(Stored records)
##########

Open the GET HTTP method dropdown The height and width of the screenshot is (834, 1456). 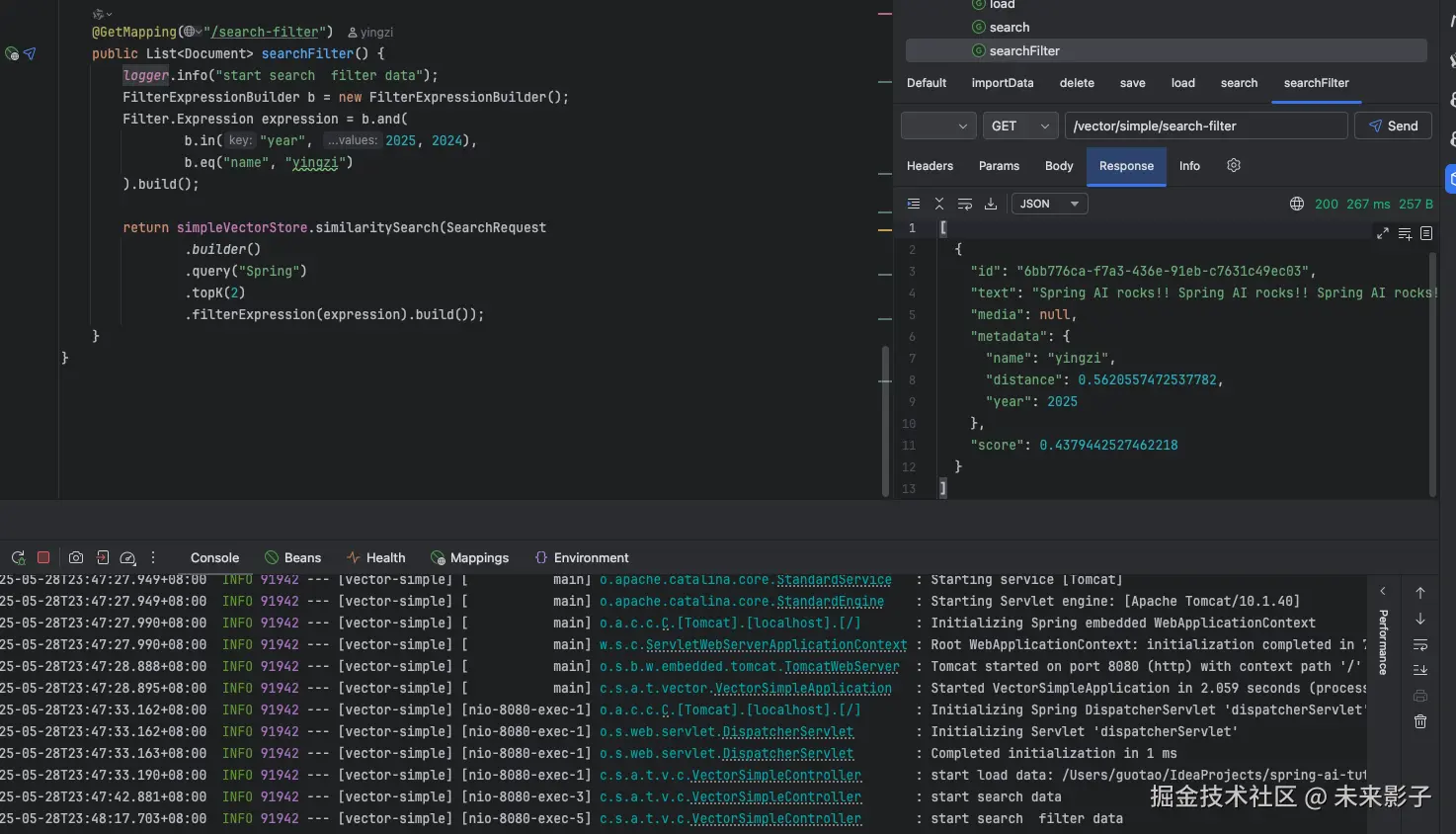tap(1020, 125)
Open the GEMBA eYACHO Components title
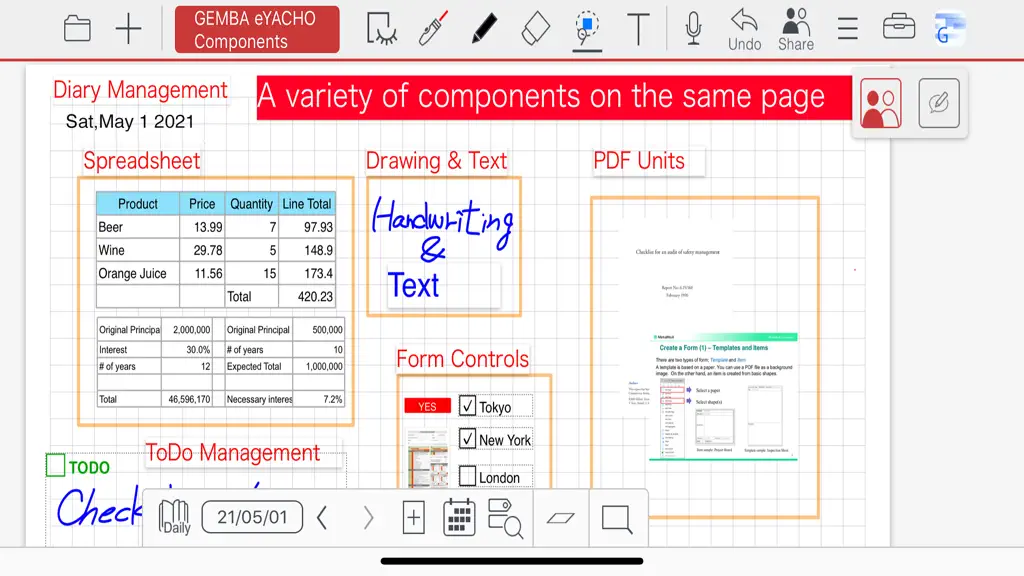The height and width of the screenshot is (576, 1024). coord(257,30)
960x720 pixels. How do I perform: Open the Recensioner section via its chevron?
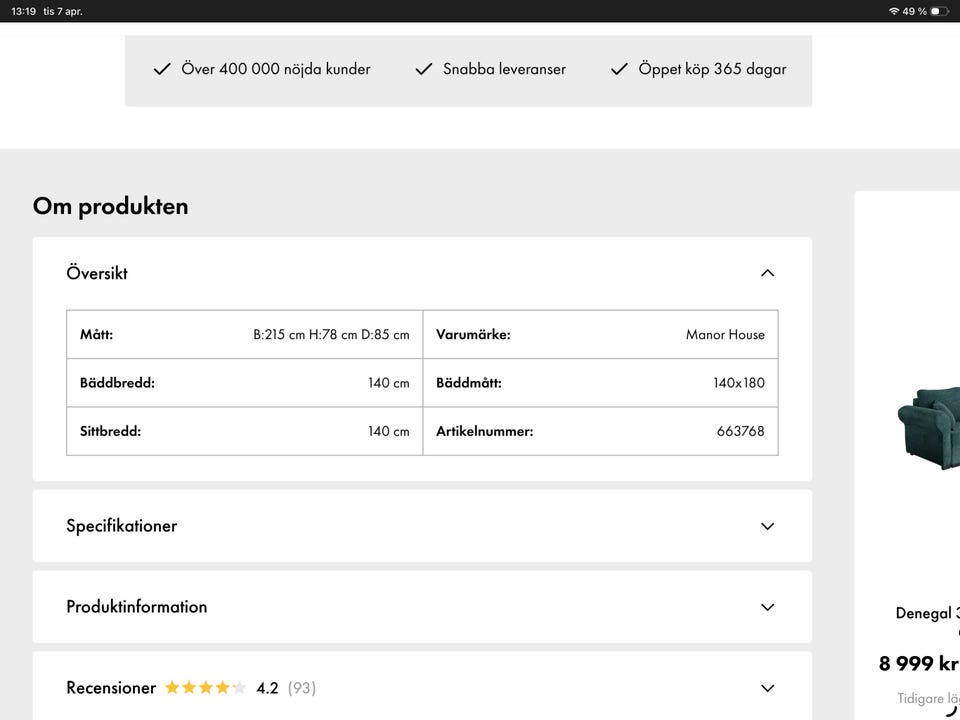[767, 688]
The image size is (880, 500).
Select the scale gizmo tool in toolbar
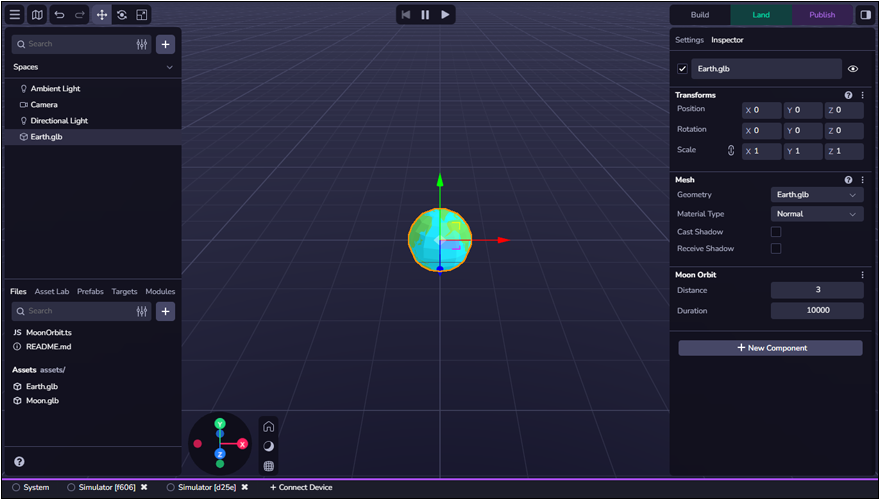coord(142,15)
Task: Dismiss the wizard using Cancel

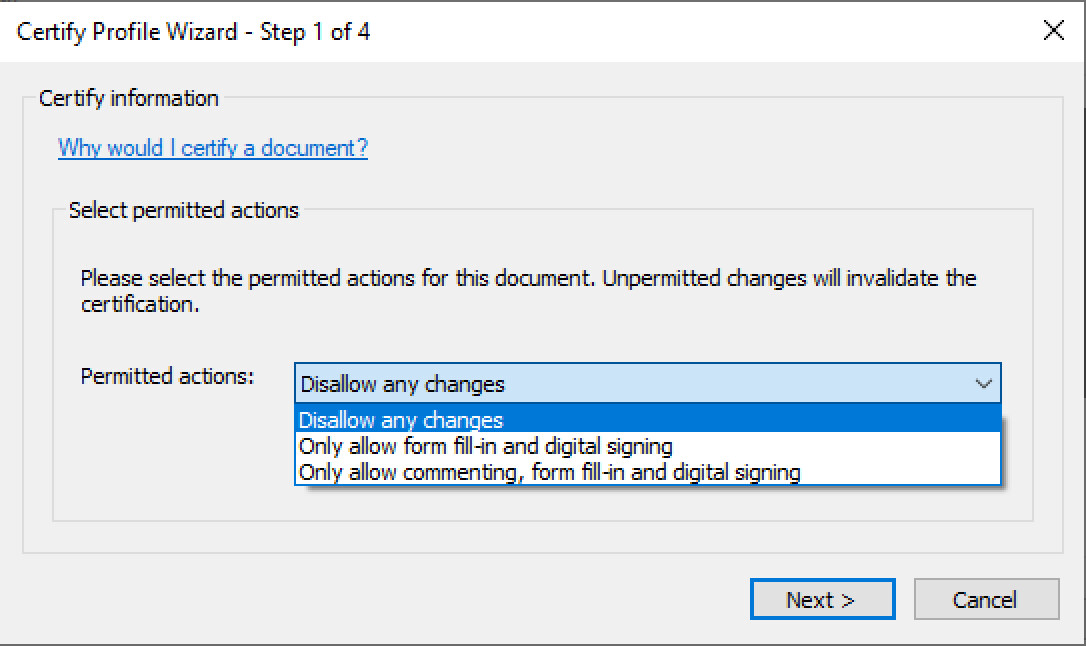Action: [986, 599]
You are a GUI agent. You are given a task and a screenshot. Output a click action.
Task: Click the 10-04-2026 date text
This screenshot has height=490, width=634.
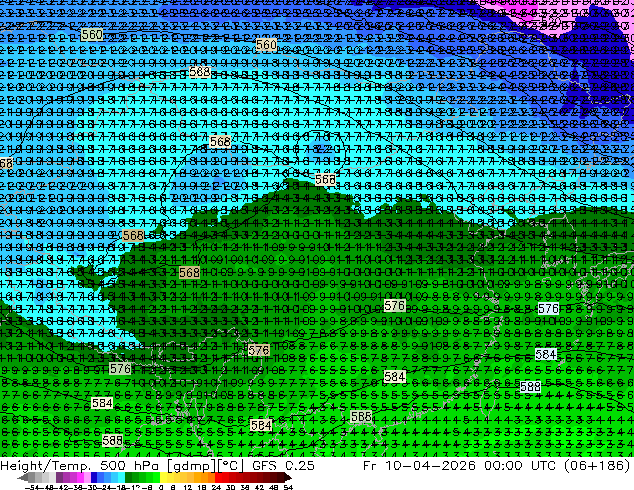[430, 466]
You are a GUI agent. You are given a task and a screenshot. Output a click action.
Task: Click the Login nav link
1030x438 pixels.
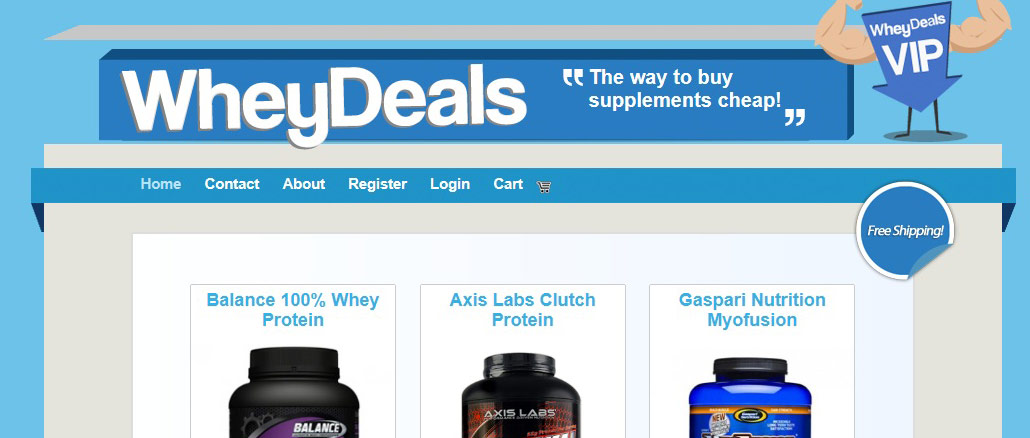pyautogui.click(x=450, y=185)
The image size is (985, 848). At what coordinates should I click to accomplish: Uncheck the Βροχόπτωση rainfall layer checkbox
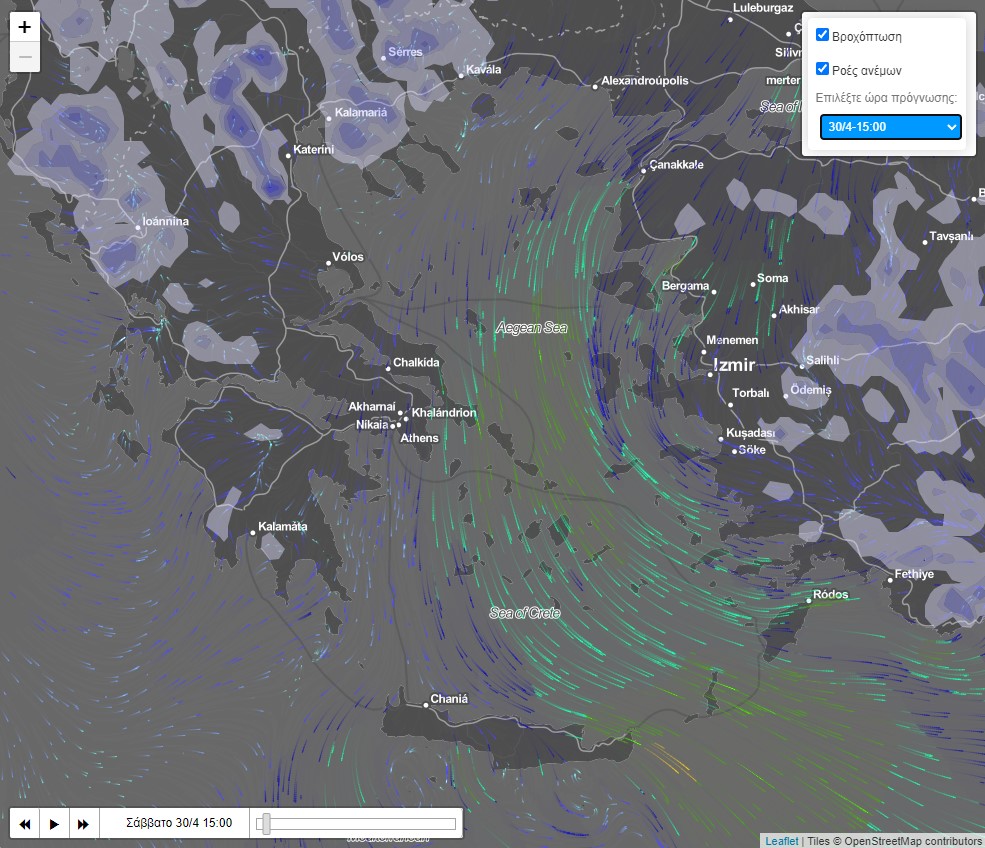tap(823, 35)
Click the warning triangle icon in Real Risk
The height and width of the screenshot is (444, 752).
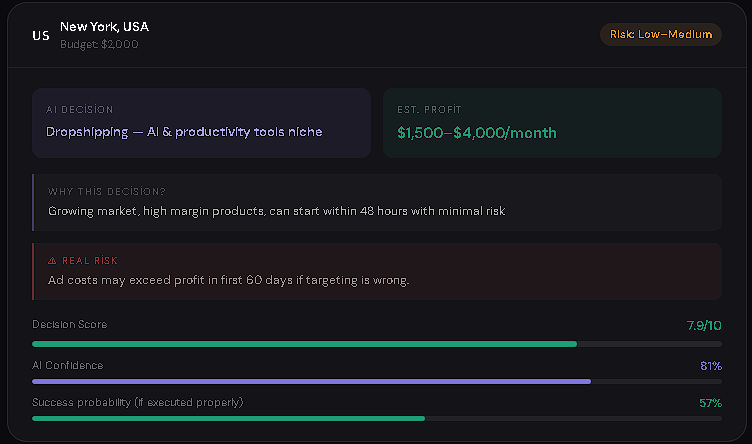(x=52, y=260)
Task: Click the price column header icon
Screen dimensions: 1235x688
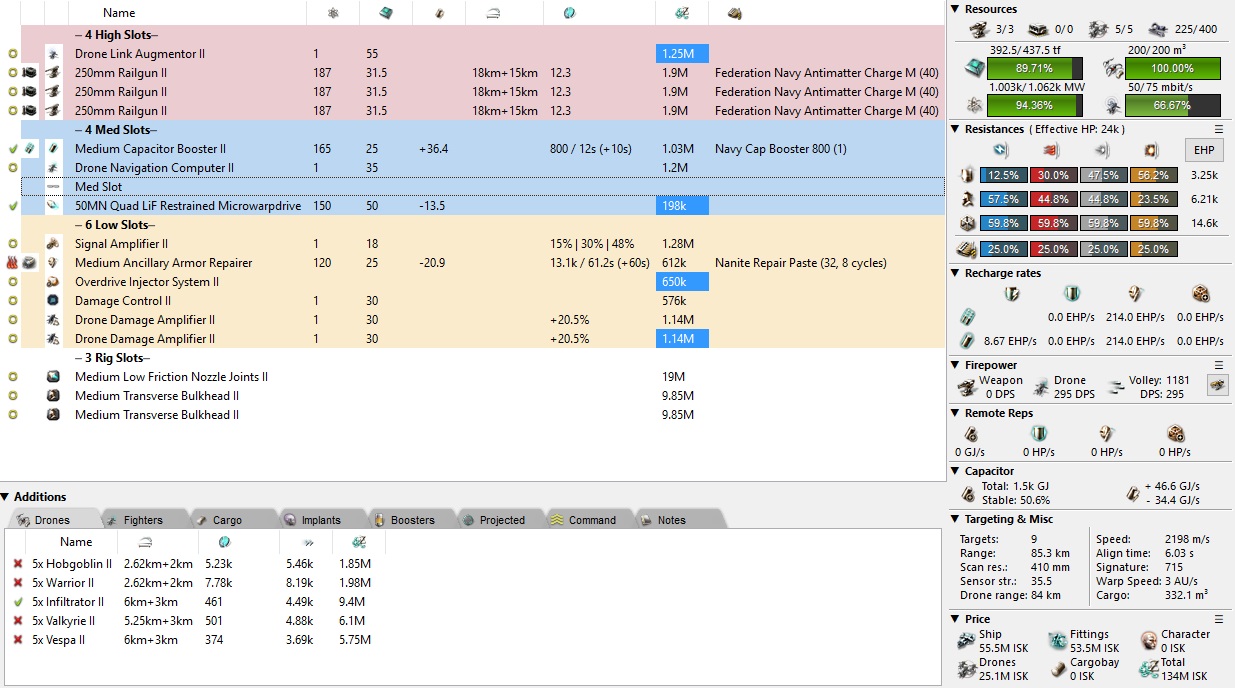Action: (x=681, y=13)
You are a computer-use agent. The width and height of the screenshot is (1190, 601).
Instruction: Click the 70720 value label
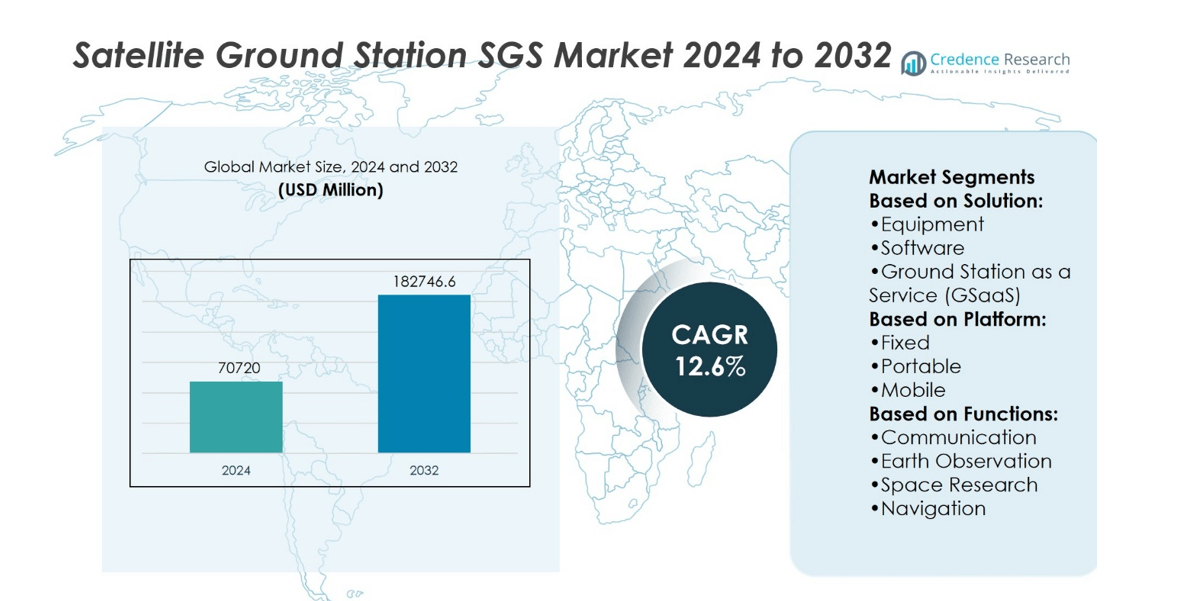coord(239,368)
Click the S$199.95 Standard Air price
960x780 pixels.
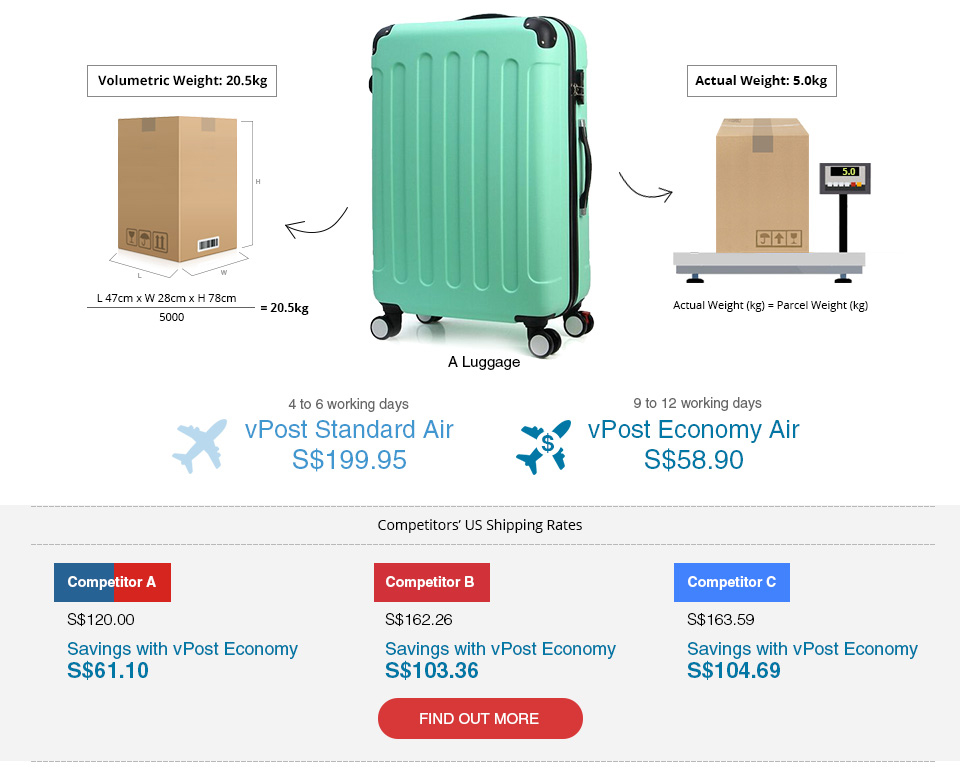(349, 460)
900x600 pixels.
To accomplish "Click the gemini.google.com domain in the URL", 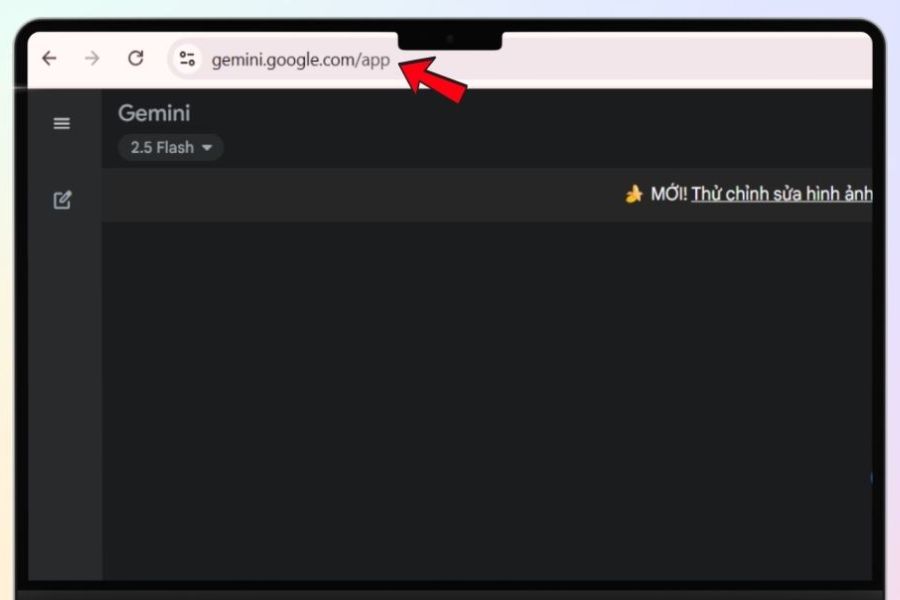I will [x=284, y=60].
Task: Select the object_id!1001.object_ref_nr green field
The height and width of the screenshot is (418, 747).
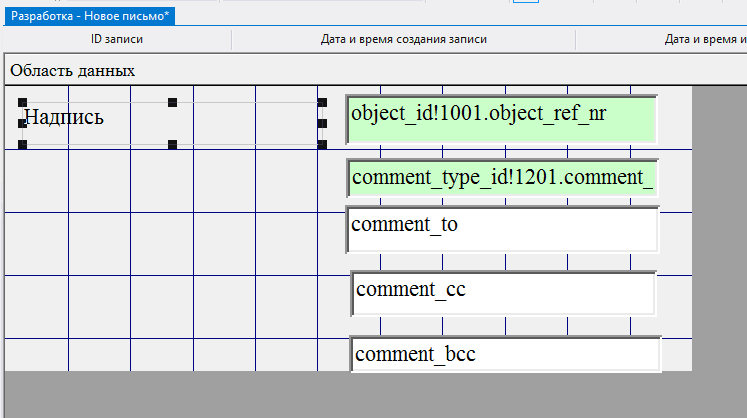Action: (x=501, y=118)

##########

Only one stretch of the entries above is needed: the lines from the one containing "Screen dimensions: 1235x688" through the one containing "900x600 pixels.". Copy it exactly, without the pictures.

*Answer section*
Screen dimensions: 1235x688
Action: (x=681, y=13)
You are a computer-use agent. The width and height of the screenshot is (1190, 601).
Instruction: Click the 70720 value label
coord(239,368)
Click the S$199.95 Standard Air price
960x780 pixels.
(349, 460)
900x600 pixels.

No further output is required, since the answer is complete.